L'usine de cacao en Chine et celle des Etats-Unis

En soulevant ce problème, le CNRD bat lui-même en brèche un des mensonges sur lesquels repose leur régime. Celui qui consiste à présenter la présence des Chinois sur le chantier de l'Hôtel des députés comme la trouvaille du siècle. Or, dès les premières années des indépendances, la Côte d'Ivoire a signé des accords de coopération avec de nombreux pays européens et asiatiques. Arrivé au pouvoir, le président Bédié n'a fait qu'actualiser les accords avec la Chine en cherchant à implanter dans ce vaste pays qui venait de s'ouvrir à l'économie de marché une usine de transformation du cacao ivoirien. La Côte d'Ivoire y a donc ouvert un bureau et confié l'étude de faisabilité de ce projet à un ingénieur agronome, ancien directeur des produits de base et ancien directeur de cabinet du ministre chargé des Matières premières. Il avait pour tâche de prendre les contacts nécessaires, d'étudier les possibilités d'écoulement du chocolat, avec l'aide d'opérateurs économiques chinois. C'est donc un projet économique mené de main de maître et piloté par des experts.
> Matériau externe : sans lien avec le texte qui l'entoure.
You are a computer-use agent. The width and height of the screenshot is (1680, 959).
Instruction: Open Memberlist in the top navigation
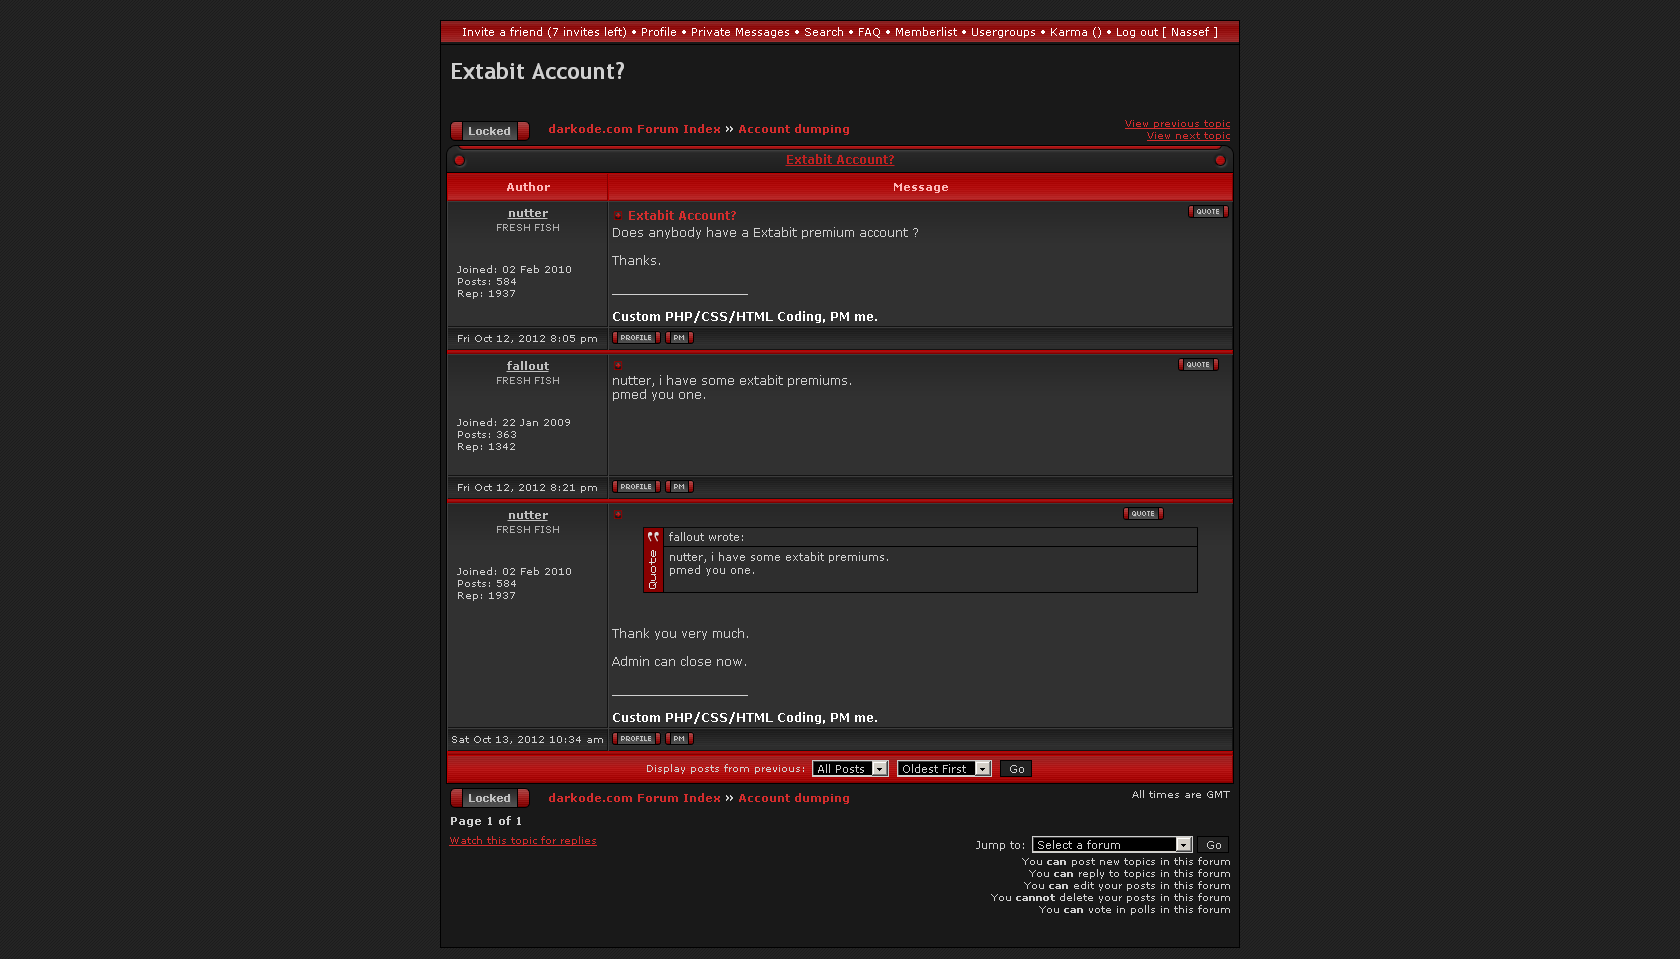(925, 32)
Cela n'a donc rien à voir avec l'amateurisme et ce qui ressemble fort bien à une plaisanterie de mauvais goût dans cette affaire d'achat d'une vieille usine abandonnée par Nestlé, une des plus grosses multinationales de l'agroalimentaire dont le chiffre d'affaires dépasse de loin le budget de fonctionnement de la Côte d'Ivoire !

En définitive, après sept ans de pouvoir, il devient loisible de s'apercevoir que le style PDCI-RDA est bien différent de celui du FPI. L'un est fait d'élégance, de courtoisie, de respect des institutions et des citoyens ; l'autre s'est fait remarquer par la désinvolture, l'incivisme, l'impunité institutionnalisée et le rabaissement de l'Etat.

Dans "Le Nouveau Réveil" du mardi 30 octobre, nous avons lu un article à la fin duquel son auteur écrit à propos du chef de l'Etat : " Il est né comme ça, dans la comédie, la plaisanterie, la roublardise et le bavardage inutile. "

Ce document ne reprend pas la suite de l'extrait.